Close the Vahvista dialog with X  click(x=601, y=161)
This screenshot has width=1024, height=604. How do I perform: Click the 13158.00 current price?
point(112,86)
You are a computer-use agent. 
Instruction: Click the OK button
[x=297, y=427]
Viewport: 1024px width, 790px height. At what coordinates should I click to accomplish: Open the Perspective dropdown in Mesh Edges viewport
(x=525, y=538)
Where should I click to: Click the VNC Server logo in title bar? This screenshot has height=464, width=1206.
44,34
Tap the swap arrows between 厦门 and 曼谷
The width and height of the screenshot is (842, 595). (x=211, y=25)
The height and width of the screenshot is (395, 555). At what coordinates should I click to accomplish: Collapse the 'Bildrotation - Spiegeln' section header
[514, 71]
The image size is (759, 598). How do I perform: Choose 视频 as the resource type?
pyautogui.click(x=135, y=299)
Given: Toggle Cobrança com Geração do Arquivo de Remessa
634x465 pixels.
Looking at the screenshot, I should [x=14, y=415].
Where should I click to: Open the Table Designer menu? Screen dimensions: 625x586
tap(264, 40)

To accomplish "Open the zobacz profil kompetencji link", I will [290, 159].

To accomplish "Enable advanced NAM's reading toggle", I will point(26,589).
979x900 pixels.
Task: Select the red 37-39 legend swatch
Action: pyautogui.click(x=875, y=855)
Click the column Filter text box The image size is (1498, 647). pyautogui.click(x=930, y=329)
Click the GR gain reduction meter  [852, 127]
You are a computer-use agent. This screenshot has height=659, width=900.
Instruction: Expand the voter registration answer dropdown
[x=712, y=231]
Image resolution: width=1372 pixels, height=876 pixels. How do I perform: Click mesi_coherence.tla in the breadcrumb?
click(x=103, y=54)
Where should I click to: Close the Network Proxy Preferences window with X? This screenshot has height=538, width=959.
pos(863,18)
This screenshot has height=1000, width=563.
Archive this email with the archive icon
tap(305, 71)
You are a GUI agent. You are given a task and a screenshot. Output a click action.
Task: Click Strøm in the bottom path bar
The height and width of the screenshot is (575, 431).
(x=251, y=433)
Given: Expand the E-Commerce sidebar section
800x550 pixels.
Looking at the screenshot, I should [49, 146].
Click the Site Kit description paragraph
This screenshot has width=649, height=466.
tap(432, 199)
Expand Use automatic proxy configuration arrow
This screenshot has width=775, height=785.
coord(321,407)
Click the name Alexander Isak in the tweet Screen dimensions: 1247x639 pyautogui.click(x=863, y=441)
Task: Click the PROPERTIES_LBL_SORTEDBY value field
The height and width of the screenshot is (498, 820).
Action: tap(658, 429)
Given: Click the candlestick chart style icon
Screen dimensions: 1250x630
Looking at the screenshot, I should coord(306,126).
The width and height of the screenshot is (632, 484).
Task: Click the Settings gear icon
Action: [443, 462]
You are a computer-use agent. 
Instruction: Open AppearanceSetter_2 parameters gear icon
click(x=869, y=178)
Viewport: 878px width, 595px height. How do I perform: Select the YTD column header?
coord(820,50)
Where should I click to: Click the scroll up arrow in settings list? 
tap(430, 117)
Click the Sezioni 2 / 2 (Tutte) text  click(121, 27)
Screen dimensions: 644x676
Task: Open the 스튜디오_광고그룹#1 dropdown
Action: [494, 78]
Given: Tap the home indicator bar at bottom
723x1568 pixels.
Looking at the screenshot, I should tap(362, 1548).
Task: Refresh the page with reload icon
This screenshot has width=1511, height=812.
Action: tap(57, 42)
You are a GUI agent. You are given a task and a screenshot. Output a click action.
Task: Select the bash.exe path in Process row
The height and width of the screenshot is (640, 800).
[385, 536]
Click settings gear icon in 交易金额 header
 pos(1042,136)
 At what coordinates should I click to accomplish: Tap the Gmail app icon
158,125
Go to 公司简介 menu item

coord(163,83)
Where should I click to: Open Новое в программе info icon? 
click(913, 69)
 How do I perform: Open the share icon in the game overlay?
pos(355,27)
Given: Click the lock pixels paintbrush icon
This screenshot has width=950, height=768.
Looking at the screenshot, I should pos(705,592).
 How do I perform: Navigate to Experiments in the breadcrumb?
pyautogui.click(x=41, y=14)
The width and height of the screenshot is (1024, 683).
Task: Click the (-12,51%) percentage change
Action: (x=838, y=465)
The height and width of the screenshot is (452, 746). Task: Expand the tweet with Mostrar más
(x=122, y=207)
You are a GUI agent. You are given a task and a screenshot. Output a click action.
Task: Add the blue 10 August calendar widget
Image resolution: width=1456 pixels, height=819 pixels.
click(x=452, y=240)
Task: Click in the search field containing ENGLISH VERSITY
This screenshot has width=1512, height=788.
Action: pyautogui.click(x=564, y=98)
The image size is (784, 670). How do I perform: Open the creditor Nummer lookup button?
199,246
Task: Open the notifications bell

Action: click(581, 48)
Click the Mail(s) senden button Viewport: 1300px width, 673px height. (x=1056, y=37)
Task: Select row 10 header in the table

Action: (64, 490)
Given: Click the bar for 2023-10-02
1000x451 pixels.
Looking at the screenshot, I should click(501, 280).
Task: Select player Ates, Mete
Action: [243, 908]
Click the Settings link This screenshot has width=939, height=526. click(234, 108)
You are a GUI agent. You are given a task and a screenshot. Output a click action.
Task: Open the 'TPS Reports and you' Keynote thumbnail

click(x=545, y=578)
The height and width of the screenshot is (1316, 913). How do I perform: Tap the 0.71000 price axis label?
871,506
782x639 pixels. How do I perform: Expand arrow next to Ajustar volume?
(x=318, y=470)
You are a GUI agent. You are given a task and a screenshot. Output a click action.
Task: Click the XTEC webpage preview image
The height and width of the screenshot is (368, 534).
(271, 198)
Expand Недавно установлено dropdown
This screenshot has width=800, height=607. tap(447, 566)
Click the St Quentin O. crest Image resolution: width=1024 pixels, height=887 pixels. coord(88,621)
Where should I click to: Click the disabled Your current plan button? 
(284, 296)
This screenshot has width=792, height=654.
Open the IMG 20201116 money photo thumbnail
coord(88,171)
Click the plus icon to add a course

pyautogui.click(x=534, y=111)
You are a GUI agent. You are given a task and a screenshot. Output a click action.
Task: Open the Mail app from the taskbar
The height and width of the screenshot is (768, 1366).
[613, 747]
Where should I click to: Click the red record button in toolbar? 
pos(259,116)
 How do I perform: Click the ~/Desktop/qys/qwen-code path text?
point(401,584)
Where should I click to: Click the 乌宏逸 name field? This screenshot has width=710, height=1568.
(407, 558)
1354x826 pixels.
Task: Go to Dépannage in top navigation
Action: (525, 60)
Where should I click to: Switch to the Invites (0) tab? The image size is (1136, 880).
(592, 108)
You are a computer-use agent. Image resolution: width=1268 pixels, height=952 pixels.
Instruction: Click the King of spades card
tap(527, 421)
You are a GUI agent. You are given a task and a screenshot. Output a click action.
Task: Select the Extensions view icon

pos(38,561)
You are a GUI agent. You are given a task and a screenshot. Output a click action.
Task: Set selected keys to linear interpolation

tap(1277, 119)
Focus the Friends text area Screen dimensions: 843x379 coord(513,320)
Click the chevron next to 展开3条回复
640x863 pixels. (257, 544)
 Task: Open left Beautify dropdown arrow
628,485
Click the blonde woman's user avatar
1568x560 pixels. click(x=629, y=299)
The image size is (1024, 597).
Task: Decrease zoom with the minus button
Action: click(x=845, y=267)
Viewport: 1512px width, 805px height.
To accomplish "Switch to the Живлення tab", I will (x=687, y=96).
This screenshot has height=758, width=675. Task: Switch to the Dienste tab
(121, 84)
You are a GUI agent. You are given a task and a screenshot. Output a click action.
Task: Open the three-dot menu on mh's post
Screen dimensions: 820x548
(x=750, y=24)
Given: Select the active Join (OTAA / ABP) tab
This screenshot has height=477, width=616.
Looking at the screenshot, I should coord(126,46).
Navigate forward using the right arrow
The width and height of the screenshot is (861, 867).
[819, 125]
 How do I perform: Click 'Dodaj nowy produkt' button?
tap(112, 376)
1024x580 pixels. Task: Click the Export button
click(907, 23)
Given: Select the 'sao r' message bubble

• AIM
Copy out the material again word for word, from the line containing "You are a computer-use agent. Image" down to the line containing "Action: click(x=845, y=267)", both lines included.

• FINISHED EXERCISE
You are a computer-use agent. Image resolution: width=1268 pixels, height=952 pixels.
Instruction: Click the King of spades card
tap(527, 421)
You are a GUI agent. You are given a task and a screenshot. Output a click action.
Task: Select the Extensions view icon

pos(38,561)
You are a GUI agent. You are given a task and a screenshot. Output a click action.
Task: Set selected keys to linear interpolation

tap(1277, 119)
Focus the Friends text area Screen dimensions: 843x379 coord(513,320)
Click the chevron next to 展开3条回复
640x863 pixels. (257, 544)
 Task: Open left Beautify dropdown arrow
628,485
Click the blonde woman's user avatar
1568x560 pixels. click(x=629, y=299)
The image size is (1024, 597).
Task: Decrease zoom with the minus button
Action: click(x=845, y=267)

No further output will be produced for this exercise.